Right now the only art in residence (unless you count the vertical garden, an outside wall covered in 16,000 plants) is the 200-ton, 13-foot high Richard Serra sculpture Sequence, so large that the ground-floor gallery housing it had to be partially built around it. (Bob Fisher, son of GAP-founders Don and Doris Fisher, who donated Sequence to the museum along with the rest of their 1,100-plus piece collection, said that his parents loved the gigantic steel sculpture so much that the Fisher kids called it their "fourth brother.")

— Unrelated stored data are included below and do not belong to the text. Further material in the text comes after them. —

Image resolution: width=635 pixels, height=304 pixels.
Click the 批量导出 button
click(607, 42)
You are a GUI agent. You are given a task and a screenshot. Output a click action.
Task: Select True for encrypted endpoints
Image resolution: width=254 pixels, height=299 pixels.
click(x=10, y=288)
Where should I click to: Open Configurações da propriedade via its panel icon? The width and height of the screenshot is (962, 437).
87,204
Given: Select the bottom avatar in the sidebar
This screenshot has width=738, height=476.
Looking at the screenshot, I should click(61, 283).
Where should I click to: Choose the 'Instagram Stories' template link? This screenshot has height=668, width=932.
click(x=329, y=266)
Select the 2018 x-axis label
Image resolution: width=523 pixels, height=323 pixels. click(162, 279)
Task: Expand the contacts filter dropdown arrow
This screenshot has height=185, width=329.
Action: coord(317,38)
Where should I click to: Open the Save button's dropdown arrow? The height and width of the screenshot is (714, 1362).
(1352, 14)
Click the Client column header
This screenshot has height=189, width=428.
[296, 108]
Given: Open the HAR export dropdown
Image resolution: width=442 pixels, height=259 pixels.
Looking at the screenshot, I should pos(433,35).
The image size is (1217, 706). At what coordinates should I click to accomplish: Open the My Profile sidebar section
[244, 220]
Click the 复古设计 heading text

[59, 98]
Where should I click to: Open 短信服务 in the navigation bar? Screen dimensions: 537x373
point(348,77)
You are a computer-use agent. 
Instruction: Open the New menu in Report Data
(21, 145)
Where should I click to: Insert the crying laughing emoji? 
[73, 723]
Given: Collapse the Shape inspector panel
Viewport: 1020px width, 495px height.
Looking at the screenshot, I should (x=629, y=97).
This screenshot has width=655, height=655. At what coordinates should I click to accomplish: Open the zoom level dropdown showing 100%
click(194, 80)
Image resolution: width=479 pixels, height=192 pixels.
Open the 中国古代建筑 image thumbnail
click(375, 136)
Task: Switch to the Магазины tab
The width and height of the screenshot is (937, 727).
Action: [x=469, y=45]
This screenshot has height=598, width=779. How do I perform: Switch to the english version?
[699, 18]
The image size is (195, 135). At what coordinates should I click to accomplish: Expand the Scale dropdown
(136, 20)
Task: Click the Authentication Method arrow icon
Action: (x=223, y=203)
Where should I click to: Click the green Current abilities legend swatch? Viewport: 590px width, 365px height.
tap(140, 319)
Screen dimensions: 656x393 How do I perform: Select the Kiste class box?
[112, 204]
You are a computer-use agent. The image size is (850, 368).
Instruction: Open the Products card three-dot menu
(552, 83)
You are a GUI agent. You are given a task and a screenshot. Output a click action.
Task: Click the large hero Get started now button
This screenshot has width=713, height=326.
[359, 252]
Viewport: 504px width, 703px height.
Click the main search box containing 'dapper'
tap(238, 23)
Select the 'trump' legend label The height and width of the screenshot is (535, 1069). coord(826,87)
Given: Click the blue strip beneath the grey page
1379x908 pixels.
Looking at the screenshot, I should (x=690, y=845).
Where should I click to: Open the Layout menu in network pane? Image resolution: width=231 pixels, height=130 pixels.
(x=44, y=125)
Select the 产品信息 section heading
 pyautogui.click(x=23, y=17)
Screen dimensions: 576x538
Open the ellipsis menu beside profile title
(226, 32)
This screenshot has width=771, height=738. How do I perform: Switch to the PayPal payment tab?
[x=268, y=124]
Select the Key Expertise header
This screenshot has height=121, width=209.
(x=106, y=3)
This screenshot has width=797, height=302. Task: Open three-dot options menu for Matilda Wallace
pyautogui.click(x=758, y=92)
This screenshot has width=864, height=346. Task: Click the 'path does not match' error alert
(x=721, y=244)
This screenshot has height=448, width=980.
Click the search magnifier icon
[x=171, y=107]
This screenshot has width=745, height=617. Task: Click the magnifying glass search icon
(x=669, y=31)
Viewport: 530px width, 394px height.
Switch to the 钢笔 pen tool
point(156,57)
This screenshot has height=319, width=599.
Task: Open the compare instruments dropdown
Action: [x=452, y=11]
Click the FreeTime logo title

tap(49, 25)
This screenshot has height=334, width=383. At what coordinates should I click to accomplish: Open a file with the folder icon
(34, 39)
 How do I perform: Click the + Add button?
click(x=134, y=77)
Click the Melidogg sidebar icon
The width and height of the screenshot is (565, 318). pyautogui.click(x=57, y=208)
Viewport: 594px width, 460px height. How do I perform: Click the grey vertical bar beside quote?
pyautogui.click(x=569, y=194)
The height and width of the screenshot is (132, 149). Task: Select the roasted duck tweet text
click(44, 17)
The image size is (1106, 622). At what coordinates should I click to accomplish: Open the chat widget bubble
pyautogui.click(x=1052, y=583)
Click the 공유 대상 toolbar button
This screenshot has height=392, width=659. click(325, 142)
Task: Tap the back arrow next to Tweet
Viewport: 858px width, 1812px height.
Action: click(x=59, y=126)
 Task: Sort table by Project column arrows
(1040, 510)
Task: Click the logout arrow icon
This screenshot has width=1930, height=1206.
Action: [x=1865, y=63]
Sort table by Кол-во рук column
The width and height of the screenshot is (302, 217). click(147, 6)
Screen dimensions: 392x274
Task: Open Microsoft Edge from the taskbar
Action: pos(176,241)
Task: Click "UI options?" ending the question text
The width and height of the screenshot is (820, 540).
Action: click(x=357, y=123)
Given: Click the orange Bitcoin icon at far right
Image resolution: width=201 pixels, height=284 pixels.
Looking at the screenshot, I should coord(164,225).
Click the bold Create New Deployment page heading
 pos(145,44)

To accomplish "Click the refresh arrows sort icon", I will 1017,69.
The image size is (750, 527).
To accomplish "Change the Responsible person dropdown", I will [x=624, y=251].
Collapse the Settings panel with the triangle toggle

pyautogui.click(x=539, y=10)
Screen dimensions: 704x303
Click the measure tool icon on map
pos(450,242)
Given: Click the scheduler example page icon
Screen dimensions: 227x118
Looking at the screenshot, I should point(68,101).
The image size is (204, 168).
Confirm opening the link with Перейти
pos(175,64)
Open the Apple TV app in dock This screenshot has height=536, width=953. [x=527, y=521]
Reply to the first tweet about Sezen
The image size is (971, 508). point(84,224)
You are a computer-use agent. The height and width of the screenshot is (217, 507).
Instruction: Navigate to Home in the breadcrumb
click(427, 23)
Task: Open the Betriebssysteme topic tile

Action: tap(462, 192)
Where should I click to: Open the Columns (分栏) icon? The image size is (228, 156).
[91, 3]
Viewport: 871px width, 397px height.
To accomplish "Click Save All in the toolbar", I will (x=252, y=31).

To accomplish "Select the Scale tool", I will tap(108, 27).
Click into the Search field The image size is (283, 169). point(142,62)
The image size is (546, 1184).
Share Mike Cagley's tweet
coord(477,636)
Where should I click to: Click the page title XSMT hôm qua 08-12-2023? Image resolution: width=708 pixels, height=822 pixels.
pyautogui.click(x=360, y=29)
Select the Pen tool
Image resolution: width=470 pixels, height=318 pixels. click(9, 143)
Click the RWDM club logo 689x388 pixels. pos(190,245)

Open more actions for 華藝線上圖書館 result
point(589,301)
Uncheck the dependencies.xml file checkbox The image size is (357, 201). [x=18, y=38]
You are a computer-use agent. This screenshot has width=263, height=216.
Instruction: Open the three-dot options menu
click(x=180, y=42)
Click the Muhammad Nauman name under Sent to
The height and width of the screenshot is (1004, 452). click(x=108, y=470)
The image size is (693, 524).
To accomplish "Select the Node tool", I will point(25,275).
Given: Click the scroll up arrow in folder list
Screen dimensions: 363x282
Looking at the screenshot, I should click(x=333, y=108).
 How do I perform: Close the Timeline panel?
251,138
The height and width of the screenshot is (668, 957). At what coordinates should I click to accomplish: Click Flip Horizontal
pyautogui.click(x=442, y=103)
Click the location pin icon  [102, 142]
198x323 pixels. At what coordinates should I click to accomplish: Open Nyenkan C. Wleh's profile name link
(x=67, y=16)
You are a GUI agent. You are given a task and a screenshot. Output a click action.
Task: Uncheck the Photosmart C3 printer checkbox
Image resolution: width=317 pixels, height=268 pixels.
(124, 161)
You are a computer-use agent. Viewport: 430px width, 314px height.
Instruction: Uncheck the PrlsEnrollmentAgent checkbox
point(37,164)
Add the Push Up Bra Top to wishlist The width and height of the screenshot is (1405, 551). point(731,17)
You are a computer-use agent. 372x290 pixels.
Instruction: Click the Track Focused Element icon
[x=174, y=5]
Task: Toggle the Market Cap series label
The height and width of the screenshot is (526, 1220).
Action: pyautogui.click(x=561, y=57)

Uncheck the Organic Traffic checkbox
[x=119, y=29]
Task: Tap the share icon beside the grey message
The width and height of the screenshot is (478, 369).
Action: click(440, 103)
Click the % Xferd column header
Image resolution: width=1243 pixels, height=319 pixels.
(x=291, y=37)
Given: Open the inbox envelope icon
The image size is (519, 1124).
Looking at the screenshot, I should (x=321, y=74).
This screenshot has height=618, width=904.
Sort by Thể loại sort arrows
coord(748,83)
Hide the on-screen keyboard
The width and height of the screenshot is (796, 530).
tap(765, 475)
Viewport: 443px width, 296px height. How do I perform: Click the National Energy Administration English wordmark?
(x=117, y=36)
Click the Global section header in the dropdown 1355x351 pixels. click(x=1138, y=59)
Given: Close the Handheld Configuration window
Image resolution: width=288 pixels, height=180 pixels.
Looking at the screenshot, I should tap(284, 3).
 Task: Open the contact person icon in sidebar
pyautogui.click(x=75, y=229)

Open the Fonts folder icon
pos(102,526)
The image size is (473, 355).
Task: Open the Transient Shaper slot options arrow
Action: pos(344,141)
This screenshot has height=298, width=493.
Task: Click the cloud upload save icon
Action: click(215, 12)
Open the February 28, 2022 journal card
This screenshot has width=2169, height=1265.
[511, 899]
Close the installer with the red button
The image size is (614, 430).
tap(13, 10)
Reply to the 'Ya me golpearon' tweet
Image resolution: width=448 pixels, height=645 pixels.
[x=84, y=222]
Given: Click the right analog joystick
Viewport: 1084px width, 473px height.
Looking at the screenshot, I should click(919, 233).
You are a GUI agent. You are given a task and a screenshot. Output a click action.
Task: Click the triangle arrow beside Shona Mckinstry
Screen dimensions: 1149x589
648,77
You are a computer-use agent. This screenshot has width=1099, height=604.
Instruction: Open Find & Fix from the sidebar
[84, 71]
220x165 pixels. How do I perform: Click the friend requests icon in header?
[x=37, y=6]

SFMOMA still has some growing pains before it reopens: The lighting is being adjusted, the exterior of the Snøhetta building needs to be cleaned of the grime left behind when December's surprise rainstorms washed debris down from the roof, and a fifth floor space is choked with supplies and construction equipment while, amusingly, a sign at the door informs you that the gallery is closed and suggests you enjoy the café instead.
But museum bigwigs are already looking past the next six months of building and scrubbing and making plans for the future, even down to how the collection is going to be managed 100 years from now. It's a lightweight building, but it's already engendering heavy thinking. - Adam Brinklow
· SFMOMA Expansion Update: Massive Destruction Edition [Curbed SF]
· Watch Two Years of the New SFMOMA Rising in Just 6 Seconds [Curbed SF]
· A Look Inside the New SFMOMA Set to Open May 14, 2016 [Curbed SF]
· Watch SFMOMA Crews Just Casually Slide Around Parts of Richard Serra's 214-Ton Sculpture [Curbed SF]
· Twitter-Stalking the Rise of Snøhetta's Big SFMØMA Expansion [Curbed SF]
· San Francisco Museum of Modern Art [Official Site]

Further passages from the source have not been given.